Educational Merit and Frantic Fun


May 22, 2019 | Posted by the IEW Blog Team

 

Dr. Webster’s Outmatched™ is the perfect blend of educational merit and frantic fun for students as they try to outwit one another while they memorize powerful points from history. Desiring a greater understanding of the how’s and why’s of Dr. Webster’s creation, I decided to ask him to share his philosophy of games in education. His measure of success for education and the story of his rationale, it turned out, was not what I expected.
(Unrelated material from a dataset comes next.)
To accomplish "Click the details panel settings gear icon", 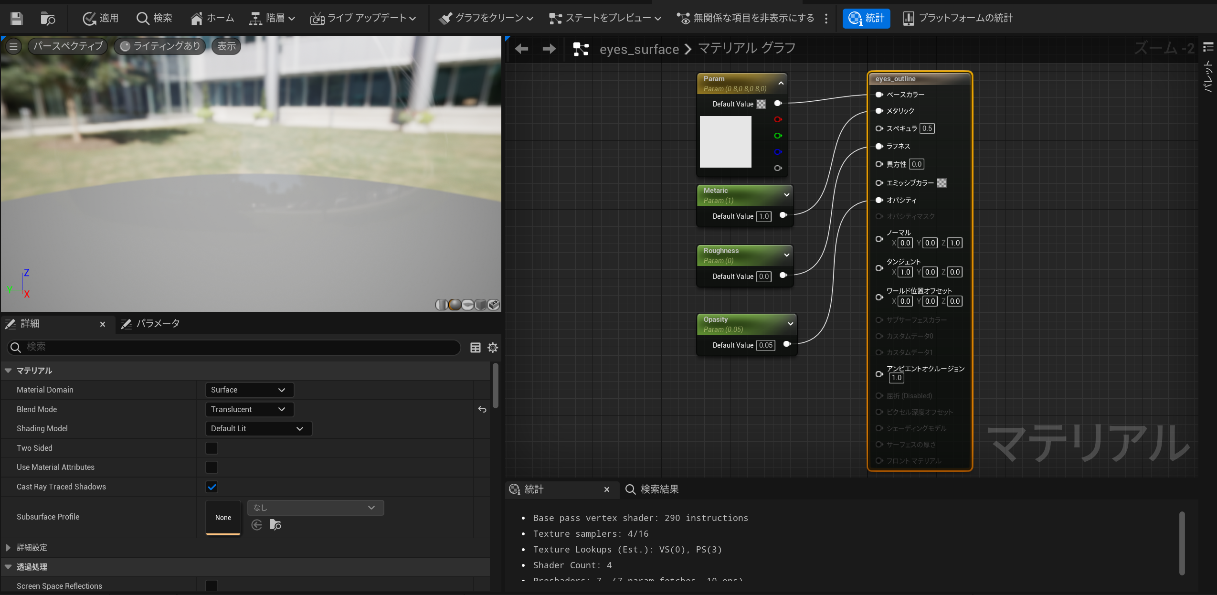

“Outmatched arose out of a problem,” Dr. Webster began. He knew that true education was achieved when students could readily recall the body of knowledge that they’d learned. Even at the time when Dr. Webster began his teaching career in the World War II era, it had long been known that persistent repetition of specific information over a long period of time eventually results in lifelong retention of facts. In Anna Ingham’s classroom, she built her environment to engage students for fifty-five repetitions of material. Considering this, Dr. Webster reflected, “When I began to look at how to achieve fifty-five repetitions, I knew that in my own education and in the education before me, teachers had achieved this by chanting.”

Obviously, some teachers questioned the value of rote memorization, partly because some instructors had failed to do it effectively. Dr. Webster agreed with this concern, saying, “Chanting can be mindless. You have to have more than fifty-five repetitions if it's mindless.” However, Dr. Webster then made the essential connection that the educational reformers had missed. “Part of the new educational system that came in after the Second World War and that I faced as a teacher is the fact that they threw out many things and left huge gaps [in the educational process]. One of these gaps was a failure to replace chanting after they removed it. They threw out drill!”
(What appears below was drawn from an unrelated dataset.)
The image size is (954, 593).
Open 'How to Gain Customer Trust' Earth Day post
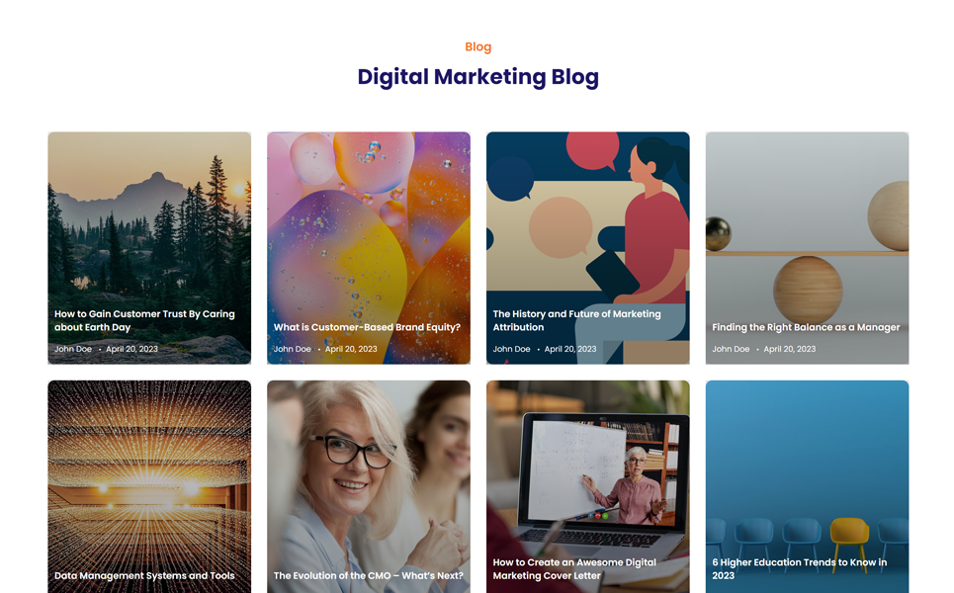(144, 320)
With the elimination of drill, Dr. Webster saw the tremendous collapse of the educational system looming. The rationale for this wholesale removal of memorization in education was that the stimulation of creative thought had gained an ascendency, and “mindless drill” was seen as the antithesis of creativity. Dr. Webster mused about the issue, “You know, I'm not sure that in our society there was any uptick of creativity in the time after World War II. I've not seen any evidence of that.

“Before you can create,” Dr. Webster went on, “you must know the path of how it works. Then, there's your foundation for creation. If you take away the factual basis [for creative thought], then there is no creativity.”
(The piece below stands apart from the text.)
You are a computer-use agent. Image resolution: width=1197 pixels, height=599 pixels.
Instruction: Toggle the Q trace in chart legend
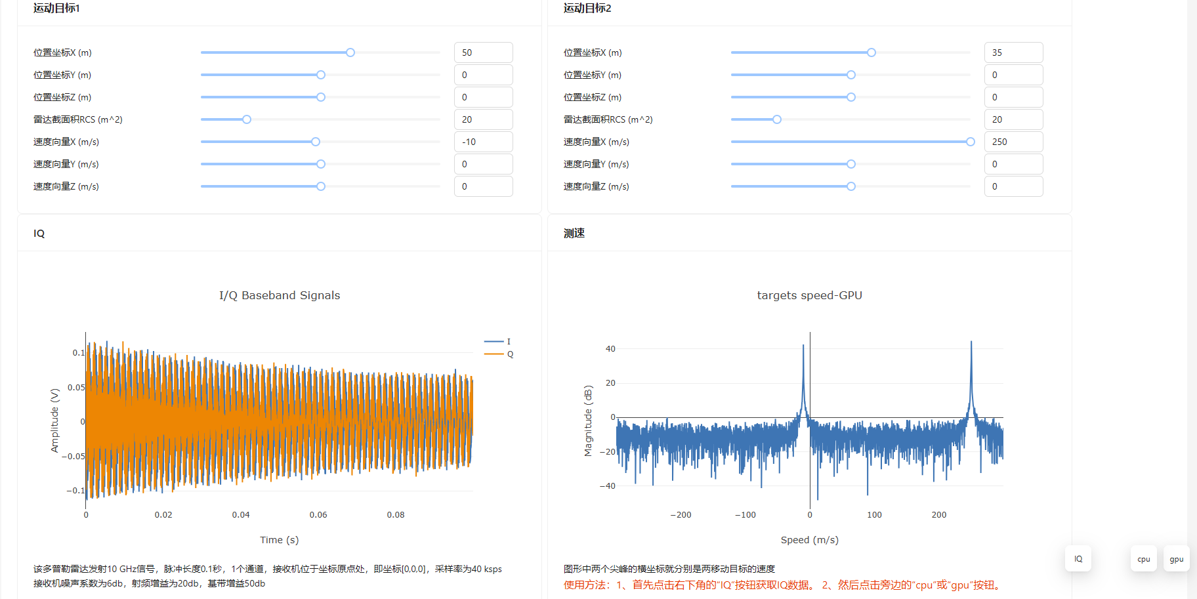[x=499, y=354]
Dr. Webster began to work out a theory of education that would put feet to what he already knew worked: memorization. “I needed something that would get the repetitions in but would not drive children crazy. I realized that the weaknesses that the new educators talked about in chanting and mindless drill—I realized what they said was true. But they just told us to stop it and didn't tell us what to replace it with, so most teachers didn't replace it with anything.”

Eventually Dr. Webster arrived at a solution. He recognized that games provide repetition. That would solve the problem. Dr. Webster knew that there were other ways of accomplishing memorization, such as Mrs. Ingham's Grammar Song. “If I could put something into a song, I could get repetition.” But singing was limited, both in terms of ready recall and in terms of the complexity of memorized facts. “I don't see how you could get what we're putting into this game into songs. But kids like games; they like competition.”

Our conversation soon ended, and I reflected on Dr. Webster’s path to “Outmatched.” He had begun with the knowledge of what worked in education. Though he understood the intentions of educational reformers and the ills of yesteryear that they were trying to address, he built a system that could accomplish the accuracy of rote memorization without the pitfalls or stagnation of drill-based doldrums. The result was a method of factual instruction with strong educational merit in the midst of a fun and frantic game. That’s success by any measure.

 


Nathan King, the customer marketing manager for IEW, grew up as the son of a pastor in Wichita, Kansas. Following his graduation from Manhattan Christian College and Kansas State University with a degree in secondary education in history, he worked for thirteen years as a youth pastor in his hometown. Since he began working for IEW, Nathan has enjoyed both the marketing and customer service sides of his position. Nathan and his wife of thirteen years, Melissa, homeschool their four children, but it is his amazing wife that does the lion’s share of this vital mission!